Etendu, le droit interroge sur ses limites : le procédé d’imagerie cérébrale étant non invasif et n’entrainant aucun dommage, existe-t-il des situations où il peut être légitime de lire dans les pensées de quelqu’un sans son consentement, avec l’autorisation d’un juge ? Par exemple dans des situations criminelles, lors d’attentats terroristes ?

Ensuite, il évoque un « droit à l’intégrité mentale » pour protéger la confidentialité des données du cerveau d’une personne contre les intrusions qui pourraient entrainer des dommages, pour préserver son identité.
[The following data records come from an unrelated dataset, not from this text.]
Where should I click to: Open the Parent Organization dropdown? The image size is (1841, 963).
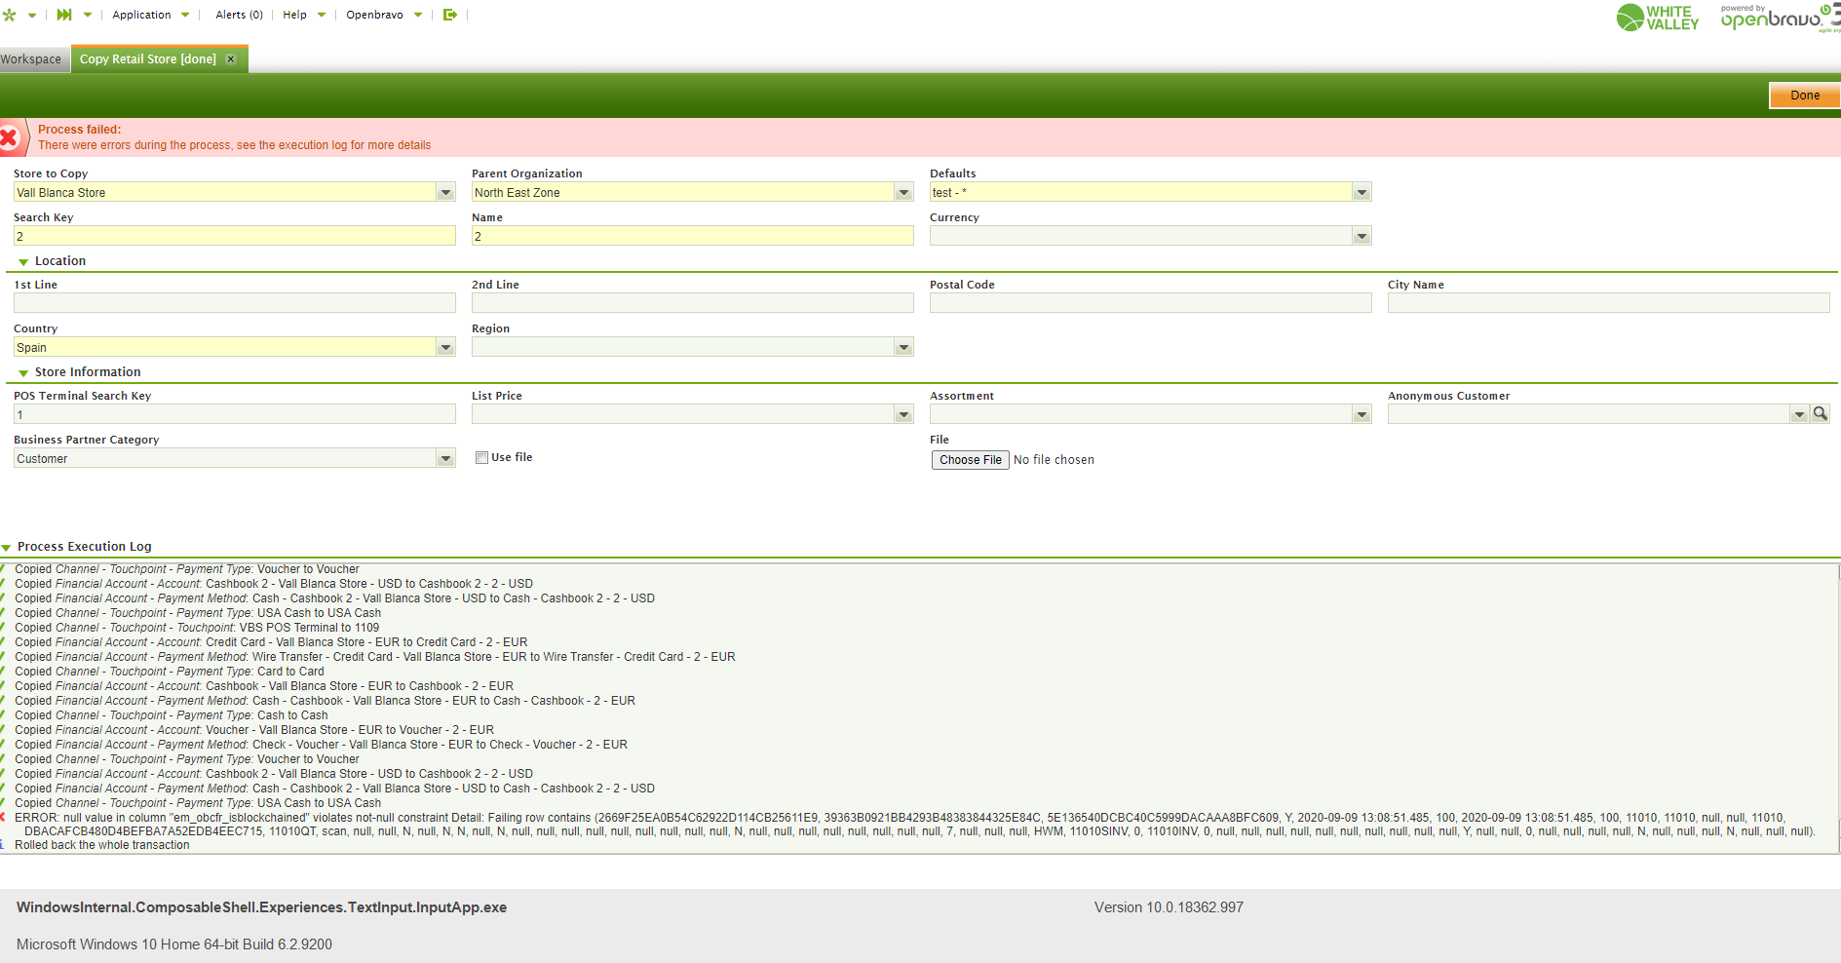[x=903, y=193]
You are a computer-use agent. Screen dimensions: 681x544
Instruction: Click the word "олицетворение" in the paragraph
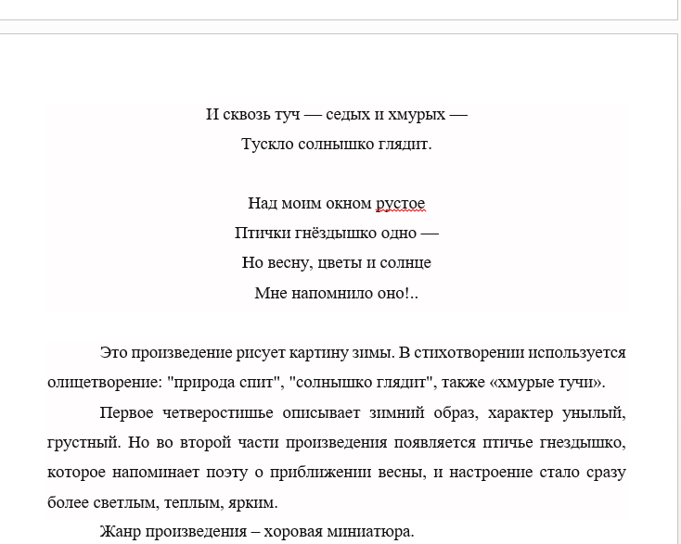point(96,382)
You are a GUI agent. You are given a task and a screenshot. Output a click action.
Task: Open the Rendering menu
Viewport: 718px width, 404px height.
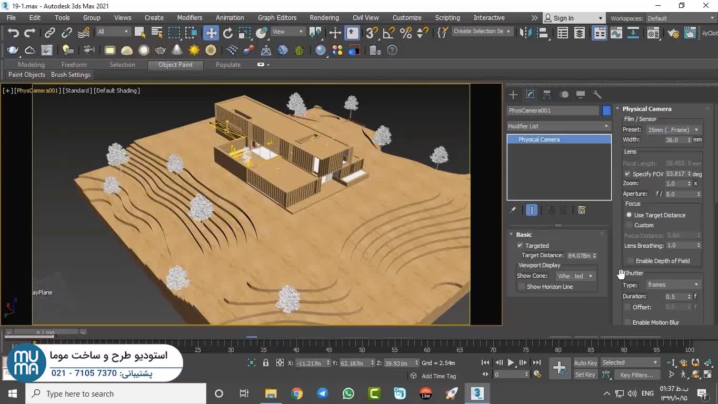[324, 18]
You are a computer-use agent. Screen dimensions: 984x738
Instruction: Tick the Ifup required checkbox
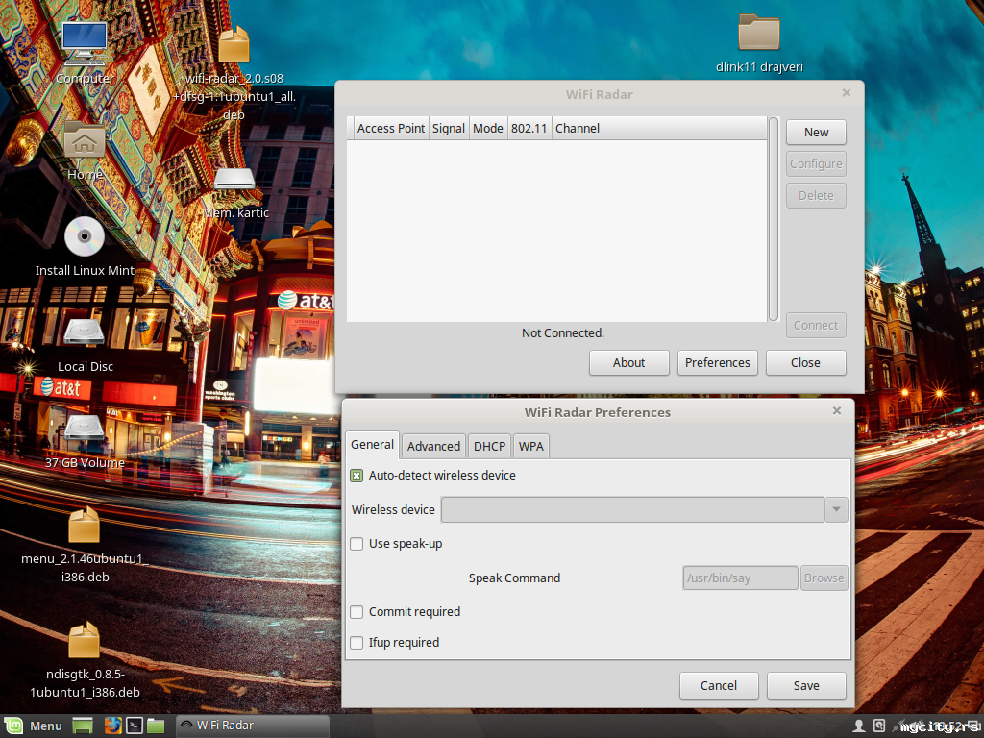[357, 643]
Pour une maladie de Parkinson par exemple, on utilise des stimulations du cerveau dans le but de traiter les symptômes de maladies, mais elles peuvent avoir des effets secondaires allant jusqu’à modifier la personnalité (cf. Manipulation du génome humain : entre Hippocrate et Bellérophon) : un introverti pourra devenir extraverti, voire même un exhibitionniste. La famille ne reconnait plus son proche. La mise en place de ce droit aura pour objectif de garantir qu’il n’y ait pas de rupture dans la perception que nous avons de nous-même, de ce que nous sommes. Car pour fascinantes qu’elles soient, ces découvertes ne doivent pas devenir des menaces pour la personne elle-même.

 

[1] Les neurosciences regroupent toutes les disciplines scientifiques qui ont pour objet l”étude du système nerveux et de ses affections. Le système nerveux humain comprend la moelle épinière, le cerveau, les nerfs, le système nerveux autonome ainsi que les organes qui contrôlent les sens.

[2] Auteur de Principles of international biolaw (Bruxelles, Bruylant, 2013).

[3] « Une interface cerveau-machine (ICM) désigne un système de liaison directe entre un cerveau et un ordinateur, permettant à un individu d’effectuer des tâches sans passer par l’action des nerfs périphériques et des muscles. Ce type de dispositif permet de contrôler par la pensée un ordinateur, une prothèse ou tout autre système automatisé, sans solliciter ses bras, mains ou jambes. Le concept remonte à 1973 et les premiers essais chez l’homme datent du milieu des années 90 », source INSERM.